[What you should do]:
Answer these from the text on glottis segmentation below:
(a) What accuracy does the model reach on the dataset?
(b) Which networks were tried as alternatives to ResNet18?
(c) By how much did the continual training scheme reduce artifacts?

[Provided text]:
^^^^^^^^
The model achieves an accuracy of 88.27% on the dataset, which decreases for the most challenging cases, falling between IoU values around the threshold of 0.6. It is important to interpret this result in light of the inherent difficulty in classifying cases near the threshold, which tend to be ambiguous. Given that the dataset is centered around these values, it is evident that the task becomes more challenging as a result. During evaluation with less biased data, it is possible to see the model perform within a reasonable accuracy. The prediction of the IoU differs on average for cases with low IoU, around 0.1, and high specificity.
The intuition is to concentrate on predicting a more accurate IoU for failed segmentations. This has been shown to be effective in the performance characterization and opens up applications that assess and improve on failed segmentations without human intervention.
The inter-observer variability that poses a natural noise factor in the application is especially severe in cases where it is questionable whether there is a glottis visible at all. This can be the case when the glottis is either closed or nearly closed and when the image quality is insufficient. The model here does not show a visible performance drop for the case of low lighting and performs better on the cases with a small glottis area using the custom loss. Rather, its performance drops in corner cases where the segmentation errors are non-obvious, i.e., look plausible despite very low IoU. Nonetheless, there is still room for improvement.
The procedure avoids introducing unseen frames into the dataset, thereby attributing the enhanced performance of the network to the perturbed segmentations. This approach refrains from providing the network with novel information about the glottis itself. Consequently, it mitigates the risk of the network memorizing a frame-to-score mapping or a specific pattern from the neural network, ensuring a more robust learning process. By randomizing the distribution of perturbations, a challenging learning task is imposed on the network, compelling it to capture the desired relationship between intersection over union, glottis, and segmentation.
The choice of t had only minor effects on the result. We attribute this to the MSE loss, which is probably being favored during optimization. Also, the dataset has a strong bias towards the desired threshold. In cases where the training distribution of the data might be different from the target distribution and more weight is put on the terms affected by t, the effect of the parameter is expected to be higher.
As an alternative to ResNet18, training was also performed using ResNet32, ConvNext, and SwinTransformer. These either did not converge or did not show any advantage. Seeing no advantage in adding redundant parameters, the decision was made to stick with the simpler model.
Existing segmentation models perform well on the presented datasets but fail to generalize to a degree that would make manual observation obsolete. The baseline presented in the BAGLS paper [
13] is based on a standard U-Net CNN, as it is the most commonly used network architecture for biomedical images. It already shows a mean IoU of 0.83. Nonetheless, the need for the follow-up BAGLS-RT paper showed the necessity of expanding the original dataset and the ability to retrain models. Ref. [
26] argues that, rather than fixed models, the ability to adapt to ever-changing environments is key to the success of AI application. Demographics, devices, etc., do not stay the same. In the same manner, Ref. [
15] observes the long-term performance of their network for glottis segmentation in a clinical setting. They successfully apply a scheme for continual training, thereby reducing artifacts by up to 81%. Detecting failed cases automatically, as presented here, can assist with improving existing systems. The agnostic nature of the model here allows for maintaining it even after modifying the segmentation model.
^^^^^^^^
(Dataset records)

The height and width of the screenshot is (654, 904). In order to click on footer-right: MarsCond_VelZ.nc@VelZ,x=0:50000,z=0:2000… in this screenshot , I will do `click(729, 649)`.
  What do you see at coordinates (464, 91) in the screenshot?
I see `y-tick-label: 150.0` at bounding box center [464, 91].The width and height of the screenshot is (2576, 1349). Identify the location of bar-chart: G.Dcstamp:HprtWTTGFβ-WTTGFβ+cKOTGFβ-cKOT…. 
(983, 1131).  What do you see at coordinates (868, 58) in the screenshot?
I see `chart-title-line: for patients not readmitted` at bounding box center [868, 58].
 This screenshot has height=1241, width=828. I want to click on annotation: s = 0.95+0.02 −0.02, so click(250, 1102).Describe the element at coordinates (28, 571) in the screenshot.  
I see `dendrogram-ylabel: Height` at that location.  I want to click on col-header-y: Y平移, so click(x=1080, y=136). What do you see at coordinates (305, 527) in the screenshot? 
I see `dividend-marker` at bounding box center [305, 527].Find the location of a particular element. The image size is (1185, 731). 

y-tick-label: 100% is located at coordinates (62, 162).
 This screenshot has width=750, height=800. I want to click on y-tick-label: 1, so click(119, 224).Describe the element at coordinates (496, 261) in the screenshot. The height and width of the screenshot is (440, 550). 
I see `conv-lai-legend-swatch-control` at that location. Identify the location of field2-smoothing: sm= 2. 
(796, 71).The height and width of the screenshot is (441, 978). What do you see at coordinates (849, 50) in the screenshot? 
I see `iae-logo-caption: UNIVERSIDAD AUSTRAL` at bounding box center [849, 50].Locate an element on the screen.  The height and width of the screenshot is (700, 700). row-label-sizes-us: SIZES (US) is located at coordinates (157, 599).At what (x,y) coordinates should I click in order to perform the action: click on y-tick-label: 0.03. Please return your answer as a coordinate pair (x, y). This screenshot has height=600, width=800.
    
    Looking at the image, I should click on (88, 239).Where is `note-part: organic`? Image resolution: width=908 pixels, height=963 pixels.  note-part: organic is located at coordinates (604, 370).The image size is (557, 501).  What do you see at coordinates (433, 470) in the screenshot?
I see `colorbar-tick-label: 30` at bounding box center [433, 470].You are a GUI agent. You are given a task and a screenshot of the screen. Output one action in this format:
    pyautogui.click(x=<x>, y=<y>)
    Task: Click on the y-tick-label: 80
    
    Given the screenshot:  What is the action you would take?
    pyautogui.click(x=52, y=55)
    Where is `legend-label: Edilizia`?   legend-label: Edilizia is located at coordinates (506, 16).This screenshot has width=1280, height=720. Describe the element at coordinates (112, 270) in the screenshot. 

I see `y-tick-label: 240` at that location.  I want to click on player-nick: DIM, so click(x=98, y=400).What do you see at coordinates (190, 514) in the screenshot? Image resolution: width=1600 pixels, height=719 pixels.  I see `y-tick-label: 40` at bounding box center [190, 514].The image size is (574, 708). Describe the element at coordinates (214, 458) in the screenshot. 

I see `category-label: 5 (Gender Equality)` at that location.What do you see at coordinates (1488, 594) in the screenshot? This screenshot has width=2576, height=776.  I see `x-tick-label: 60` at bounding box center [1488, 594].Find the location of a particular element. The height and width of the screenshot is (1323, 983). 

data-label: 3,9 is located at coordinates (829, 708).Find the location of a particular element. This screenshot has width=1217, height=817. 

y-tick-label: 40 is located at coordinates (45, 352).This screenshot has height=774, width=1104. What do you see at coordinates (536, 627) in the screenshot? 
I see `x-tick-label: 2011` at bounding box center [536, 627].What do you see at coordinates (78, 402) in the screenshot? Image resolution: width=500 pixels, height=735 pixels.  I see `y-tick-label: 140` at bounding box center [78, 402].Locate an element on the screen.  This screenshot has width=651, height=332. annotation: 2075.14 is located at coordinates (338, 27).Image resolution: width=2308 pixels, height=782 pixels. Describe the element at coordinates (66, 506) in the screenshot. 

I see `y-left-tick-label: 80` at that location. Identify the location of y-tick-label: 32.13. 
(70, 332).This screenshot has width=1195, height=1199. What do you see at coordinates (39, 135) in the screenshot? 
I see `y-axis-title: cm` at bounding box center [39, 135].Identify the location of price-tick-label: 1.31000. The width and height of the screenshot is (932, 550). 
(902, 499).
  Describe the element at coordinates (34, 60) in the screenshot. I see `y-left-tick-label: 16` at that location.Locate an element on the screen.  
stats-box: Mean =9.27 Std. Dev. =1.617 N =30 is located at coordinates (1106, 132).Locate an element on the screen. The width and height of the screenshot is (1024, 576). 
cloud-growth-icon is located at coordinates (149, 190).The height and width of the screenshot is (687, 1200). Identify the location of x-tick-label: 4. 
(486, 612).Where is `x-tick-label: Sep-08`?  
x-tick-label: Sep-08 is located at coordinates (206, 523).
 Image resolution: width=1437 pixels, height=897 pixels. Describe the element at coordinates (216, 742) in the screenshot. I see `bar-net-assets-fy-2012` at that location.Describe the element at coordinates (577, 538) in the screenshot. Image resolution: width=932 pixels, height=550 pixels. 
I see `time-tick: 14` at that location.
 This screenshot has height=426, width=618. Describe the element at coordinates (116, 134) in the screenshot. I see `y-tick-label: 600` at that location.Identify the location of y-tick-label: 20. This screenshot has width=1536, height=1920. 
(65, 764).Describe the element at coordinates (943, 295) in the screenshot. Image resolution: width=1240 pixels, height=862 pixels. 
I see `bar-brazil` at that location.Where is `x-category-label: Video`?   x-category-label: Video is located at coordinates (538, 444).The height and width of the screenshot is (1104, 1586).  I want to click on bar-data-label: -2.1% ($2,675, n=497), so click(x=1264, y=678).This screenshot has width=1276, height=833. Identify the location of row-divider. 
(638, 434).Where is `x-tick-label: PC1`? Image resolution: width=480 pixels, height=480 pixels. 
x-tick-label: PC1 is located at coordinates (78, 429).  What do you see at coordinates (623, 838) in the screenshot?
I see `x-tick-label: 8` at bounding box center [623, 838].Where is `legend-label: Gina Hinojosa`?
^^^^^^^^
[Answer for this exercise]:
(a) 88.27%
(b) ResNet32, ConvNext, and SwinTransformer
(c) By up to 81%